Дело в том, что у нас с Беллой было очень мало денег. Американский гонорар мы еще не получили и понадеялись на Чеслава и Томаса. Но оказалось, что Чеслав обладал лишь большой бутылкой американского виски «Джон Даниэлс», а денег у него не было. Чеслав поставил бутылку на стол и предложил выпить за Беллу. Я пришел в отчаянье, понимая, что пить без закуски нельзя. И, почти не имея денег, бросился заказывать закуску — четыре крошечных порции китайских пельменей. Когда вечер продолжил свое плавное течение, я понял, что этого недостаточно, и заказал еще четыре порции пельменей. Но и этого оказалось мало. Правда, Белла от продолжения трапезы отказалась, но, тем не менее, я заказал еще три порции. Отчетливо помню, что съели мы одиннадцать порций китайских пельменей. Бутылка виски подходила к концу, а все разгоравшийся спор продолжался.

================================

__Задания__.
a. Сколько порций китайских пельменей было съедено, согласно отрывку?
b. Воспроизведите текст отрывка между словами «Дело в том, что» и «разгоравшийся спор продолжался.» включительно.

Извлеченные записи данных:
================================

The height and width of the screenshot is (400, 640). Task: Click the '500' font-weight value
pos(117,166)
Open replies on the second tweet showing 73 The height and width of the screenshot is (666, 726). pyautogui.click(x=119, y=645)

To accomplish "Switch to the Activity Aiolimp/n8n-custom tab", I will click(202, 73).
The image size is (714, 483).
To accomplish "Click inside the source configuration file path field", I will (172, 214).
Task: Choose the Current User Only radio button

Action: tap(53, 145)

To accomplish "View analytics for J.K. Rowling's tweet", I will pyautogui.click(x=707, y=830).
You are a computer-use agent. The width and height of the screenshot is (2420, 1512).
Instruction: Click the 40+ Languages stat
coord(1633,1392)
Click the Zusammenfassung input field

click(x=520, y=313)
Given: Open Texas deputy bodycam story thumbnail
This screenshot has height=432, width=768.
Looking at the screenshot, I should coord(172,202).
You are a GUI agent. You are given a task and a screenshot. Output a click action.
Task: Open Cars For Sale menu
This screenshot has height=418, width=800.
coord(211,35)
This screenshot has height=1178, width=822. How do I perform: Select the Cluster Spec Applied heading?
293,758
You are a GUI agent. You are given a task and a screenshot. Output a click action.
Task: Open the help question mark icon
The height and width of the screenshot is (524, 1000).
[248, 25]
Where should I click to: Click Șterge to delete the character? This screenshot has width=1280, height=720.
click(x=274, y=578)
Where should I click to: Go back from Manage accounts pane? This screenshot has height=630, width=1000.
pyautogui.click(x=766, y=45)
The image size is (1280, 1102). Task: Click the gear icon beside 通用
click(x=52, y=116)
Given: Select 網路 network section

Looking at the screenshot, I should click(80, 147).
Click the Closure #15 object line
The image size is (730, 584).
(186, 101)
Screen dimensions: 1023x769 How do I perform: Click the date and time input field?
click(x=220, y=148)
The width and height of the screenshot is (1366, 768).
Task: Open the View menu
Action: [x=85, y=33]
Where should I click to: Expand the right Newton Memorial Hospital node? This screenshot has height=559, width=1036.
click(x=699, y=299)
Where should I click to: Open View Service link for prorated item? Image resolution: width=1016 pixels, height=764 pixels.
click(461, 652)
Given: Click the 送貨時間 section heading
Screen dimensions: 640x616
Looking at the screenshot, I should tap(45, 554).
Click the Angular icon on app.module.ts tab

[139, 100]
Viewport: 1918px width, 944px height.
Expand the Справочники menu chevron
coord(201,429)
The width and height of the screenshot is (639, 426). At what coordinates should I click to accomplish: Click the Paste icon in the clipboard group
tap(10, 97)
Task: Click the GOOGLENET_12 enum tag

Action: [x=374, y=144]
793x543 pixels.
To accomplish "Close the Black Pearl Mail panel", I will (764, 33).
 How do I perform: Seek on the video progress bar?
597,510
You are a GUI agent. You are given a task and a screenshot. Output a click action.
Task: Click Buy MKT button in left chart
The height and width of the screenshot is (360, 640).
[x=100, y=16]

================================

__Решения задач__.
a. Одиннадцать порций.

b.
Дело в том, что у нас с Беллой было очень мало денег. Американский гонорар мы еще не получили и понадеялись на Чеслава и Томаса. Но оказалось, что Чеслав обладал лишь большой бутылкой американского виски «Джон Даниэлс», а денег у него не было. Чеслав поставил бутылку на стол и предложил выпить за Беллу. Я пришел в отчаянье, понимая, что пить без закуски нельзя. И, почти не имея денег, бросился заказывать закуску — четыре крошечных порции китайских пельменей. Когда вечер продолжил свое плавное течение, я понял, что этого недостаточно, и заказал еще четыре порции пельменей. Но и этого оказалось мало. Правда, Белла от продолжения трапезы отказалась, но, тем не менее, я заказал еще три порции. Отчетливо помню, что съели мы одиннадцать порций китайских пельменей. Бутылка виски подходила к концу, а все разгоравшийся спор продолжался.